De hoje a oito dias, 27.11, às 18:00, será apresentado este meu novo livro (Política e Ideologia na Era do Algoritmo, S. João do Estoril, ACA Edições, 2024, 262 pág.s) no Salão Nobre da Câmara Municipal da Covilhã, em sessão presidida pelo Senhor Presidente da Câmara, Dr. Vítor Pereira. Apresentarão o livro o Dr. Alberto Costa, ex-Ministro da Justiça e da Administração Interna, e o Dr. José Conde Rodrigues, Presidente do Movimento Europeu (Portugal) e ex-Secretário de Estado da Cultura, da Justiça e da Administração Interna.

1.

É um livro sobre política e ideologia. Por que razão decidi publicá-lo? Porque as profundas mudanças que estão a ocorrer em todos os sectores da sociedade contemporânea não têm conhecido uma correspondente resposta no plano da política, a não ser nos seus aspectos mais instrumentais, ou seja, nas técnicas de captação do consenso, ficando, pois, confinada na mera ideia de poder. Por isso, o que está verdadeiramente a acontecer é uma autêntica regressão da política: a conquista e o uso do poder pelo poder. O assalto à cadeira do poder. O grau zero da política. O triunfo do poder como fim de si próprio. Exemplo? O plutopopulismo declarado e triunfante da dupla Donald Trump/Elon Musk, nos Estados Unidos, que não é um país qualquer.

2.

A ideia de autogoverno dos povos como eixo central dos regimes democráticos está a ser cada vez mais reduzida à de exercício do poder, não pelo povo, mas pelo mais forte, por aquele que dispõe de mais meios instrumentais para obter a delegação do poder. O que está a acontecer é um efectivo embrutecimento da política, onde já nem sequer parece ser necessário fingir. A própria brutalidade compensa porque apela aos sentimentos mais básicos e viscerais do ser humano. A política desligada da ética pública, dos valores sociais, de uma visão estratégica para o desenvolvimento  económico e civilizacional, onde os cidadãos são vistos como mera massa de manobra para fins puramente utilitários de poder e não como fim expresso da própria política. Plutocracia, não democracia. Guerras de conquista territorial na era da globalização. Uso e abuso da mentira e da força como eficazes meios para chegar ao poder. Instrumentalização do medo para fins políticos. Nacionalismo retrógrado sob forma de soberanismo.

3.

■ **Linhas fornecidas**
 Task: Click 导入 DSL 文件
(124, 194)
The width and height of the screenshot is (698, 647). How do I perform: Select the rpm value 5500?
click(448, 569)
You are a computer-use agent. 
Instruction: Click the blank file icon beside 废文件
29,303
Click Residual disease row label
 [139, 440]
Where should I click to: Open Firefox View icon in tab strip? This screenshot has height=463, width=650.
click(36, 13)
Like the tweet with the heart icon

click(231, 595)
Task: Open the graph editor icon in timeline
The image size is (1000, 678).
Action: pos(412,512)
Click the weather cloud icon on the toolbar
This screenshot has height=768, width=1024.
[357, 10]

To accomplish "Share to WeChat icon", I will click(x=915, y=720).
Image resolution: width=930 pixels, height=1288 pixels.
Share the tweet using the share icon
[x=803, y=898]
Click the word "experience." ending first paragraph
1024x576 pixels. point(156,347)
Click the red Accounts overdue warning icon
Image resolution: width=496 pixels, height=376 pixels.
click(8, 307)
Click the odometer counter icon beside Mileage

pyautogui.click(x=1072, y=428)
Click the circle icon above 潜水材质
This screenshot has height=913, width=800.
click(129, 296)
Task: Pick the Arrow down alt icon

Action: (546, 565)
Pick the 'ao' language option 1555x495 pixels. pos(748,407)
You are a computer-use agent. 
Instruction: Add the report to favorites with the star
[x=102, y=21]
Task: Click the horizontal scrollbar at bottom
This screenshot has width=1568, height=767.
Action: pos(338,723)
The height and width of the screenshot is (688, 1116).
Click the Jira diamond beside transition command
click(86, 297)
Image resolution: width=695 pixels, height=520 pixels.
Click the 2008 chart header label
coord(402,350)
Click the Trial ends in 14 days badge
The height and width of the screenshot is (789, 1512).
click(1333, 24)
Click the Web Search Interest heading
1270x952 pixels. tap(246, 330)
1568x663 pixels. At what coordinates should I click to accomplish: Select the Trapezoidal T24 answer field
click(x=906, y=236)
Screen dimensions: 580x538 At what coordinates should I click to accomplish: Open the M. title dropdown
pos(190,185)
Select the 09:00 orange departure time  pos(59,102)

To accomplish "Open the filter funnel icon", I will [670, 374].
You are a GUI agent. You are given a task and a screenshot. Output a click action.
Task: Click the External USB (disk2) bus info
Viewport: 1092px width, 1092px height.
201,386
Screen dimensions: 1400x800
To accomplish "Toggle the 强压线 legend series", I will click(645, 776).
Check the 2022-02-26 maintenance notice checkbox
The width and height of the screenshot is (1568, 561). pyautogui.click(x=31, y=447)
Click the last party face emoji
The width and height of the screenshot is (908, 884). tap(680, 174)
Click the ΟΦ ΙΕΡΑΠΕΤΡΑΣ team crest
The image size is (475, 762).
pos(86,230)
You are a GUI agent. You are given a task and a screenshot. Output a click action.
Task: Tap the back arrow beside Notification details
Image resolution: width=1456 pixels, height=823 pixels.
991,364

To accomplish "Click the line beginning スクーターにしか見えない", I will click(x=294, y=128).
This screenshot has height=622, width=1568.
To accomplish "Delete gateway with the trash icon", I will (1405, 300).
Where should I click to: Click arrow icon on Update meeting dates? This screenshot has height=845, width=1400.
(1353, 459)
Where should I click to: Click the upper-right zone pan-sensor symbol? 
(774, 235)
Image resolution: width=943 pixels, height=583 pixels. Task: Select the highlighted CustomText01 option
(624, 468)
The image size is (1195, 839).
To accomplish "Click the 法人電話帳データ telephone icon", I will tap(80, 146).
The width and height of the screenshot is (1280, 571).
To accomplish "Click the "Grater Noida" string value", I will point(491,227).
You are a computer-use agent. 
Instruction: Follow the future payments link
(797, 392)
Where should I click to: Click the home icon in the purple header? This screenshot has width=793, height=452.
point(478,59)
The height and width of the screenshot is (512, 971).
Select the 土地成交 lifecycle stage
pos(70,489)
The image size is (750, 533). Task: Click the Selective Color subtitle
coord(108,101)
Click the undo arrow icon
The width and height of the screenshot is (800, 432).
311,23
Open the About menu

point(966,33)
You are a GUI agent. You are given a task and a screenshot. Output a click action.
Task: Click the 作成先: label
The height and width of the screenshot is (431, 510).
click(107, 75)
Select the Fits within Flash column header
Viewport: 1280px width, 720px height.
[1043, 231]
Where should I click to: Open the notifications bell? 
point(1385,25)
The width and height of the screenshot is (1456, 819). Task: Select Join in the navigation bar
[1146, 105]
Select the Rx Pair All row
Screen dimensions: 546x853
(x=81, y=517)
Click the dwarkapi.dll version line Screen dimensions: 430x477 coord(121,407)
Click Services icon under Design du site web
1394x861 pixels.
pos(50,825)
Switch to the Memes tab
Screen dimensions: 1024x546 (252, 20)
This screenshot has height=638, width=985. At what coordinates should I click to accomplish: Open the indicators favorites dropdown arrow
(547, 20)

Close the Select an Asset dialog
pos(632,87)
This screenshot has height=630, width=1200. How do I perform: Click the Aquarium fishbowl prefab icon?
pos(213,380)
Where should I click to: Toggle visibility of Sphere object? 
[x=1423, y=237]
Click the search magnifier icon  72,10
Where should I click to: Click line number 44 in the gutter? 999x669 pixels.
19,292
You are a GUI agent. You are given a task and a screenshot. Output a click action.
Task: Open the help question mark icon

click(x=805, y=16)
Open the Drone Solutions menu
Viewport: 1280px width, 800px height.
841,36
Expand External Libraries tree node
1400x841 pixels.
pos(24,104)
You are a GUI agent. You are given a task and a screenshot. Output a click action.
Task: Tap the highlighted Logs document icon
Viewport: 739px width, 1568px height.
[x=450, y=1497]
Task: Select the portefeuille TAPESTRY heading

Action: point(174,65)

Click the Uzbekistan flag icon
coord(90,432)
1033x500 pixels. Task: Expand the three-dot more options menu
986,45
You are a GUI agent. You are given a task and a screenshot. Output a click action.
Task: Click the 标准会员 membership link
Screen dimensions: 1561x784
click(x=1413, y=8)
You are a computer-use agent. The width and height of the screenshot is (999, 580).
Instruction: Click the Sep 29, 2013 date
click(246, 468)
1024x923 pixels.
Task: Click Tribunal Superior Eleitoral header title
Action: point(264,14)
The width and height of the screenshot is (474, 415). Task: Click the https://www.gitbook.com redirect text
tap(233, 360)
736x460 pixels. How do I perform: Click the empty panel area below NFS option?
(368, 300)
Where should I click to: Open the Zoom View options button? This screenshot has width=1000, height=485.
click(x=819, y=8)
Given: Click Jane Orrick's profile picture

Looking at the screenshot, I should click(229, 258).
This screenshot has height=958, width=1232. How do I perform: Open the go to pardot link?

■ **Exercícios a fazer**
A. Segundo o excerto, em que sala vai ser apresentado o livro?
B. Reescreva como lista JSON de strings as linhas fornecidas, desde o início das linhas até à linha com "[x=102, y=21]", com as duas pontas incluídas. Ponha uma string por linha e deixe de fora as linhas em branco.

■ **Respostas**
A. No Salão Nobre da Câmara Municipal da Covilhã.

B.
[
  " Task: Click 导入 DSL 文件",
  "(124, 194)",
  "The width and height of the screenshot is (698, 647). How do I perform: Select the rpm value 5500?",
  "click(448, 569)",
  "You are a computer-use agent. ",
  "Instruction: Click the blank file icon beside 废文件",
  "29,303",
  "Click Residual disease row label",
  " [139, 440]",
  "Where should I click to: Open Firefox View icon in tab strip? This screenshot has height=463, width=650.",
  "click(36, 13)",
  "Like the tweet with the heart icon",
  "click(231, 595)",
  "Task: Open the graph editor icon in timeline",
  "The image size is (1000, 678).",
  "Action: pos(412,512)",
  "Click the weather cloud icon on the toolbar",
  "This screenshot has height=768, width=1024.",
  "[357, 10]",
  "To accomplish \"Share to WeChat icon\", I will click(x=915, y=720).",
  "Image resolution: width=930 pixels, height=1288 pixels.",
  "Share the tweet using the share icon",
  "[x=803, y=898]",
  "Click the word \"experience.\" ending first paragraph",
  "1024x576 pixels. point(156,347)",
  "Click the red Accounts overdue warning icon",
  "Image resolution: width=496 pixels, height=376 pixels.",
  "click(8, 307)",
  "Click the odometer counter icon beside Mileage",
  "pyautogui.click(x=1072, y=428)",
  "Click the circle icon above 潜水材质",
  "This screenshot has height=913, width=800.",
  "click(129, 296)",
  "Task: Pick the Arrow down alt icon",
  "Action: (546, 565)",
  "Pick the 'ao' language option 1555x495 pixels. pos(748,407)",
  "You are a computer-use agent. ",
  "Instruction: Add the report to favorites with the star",
  "[x=102, y=21]"
]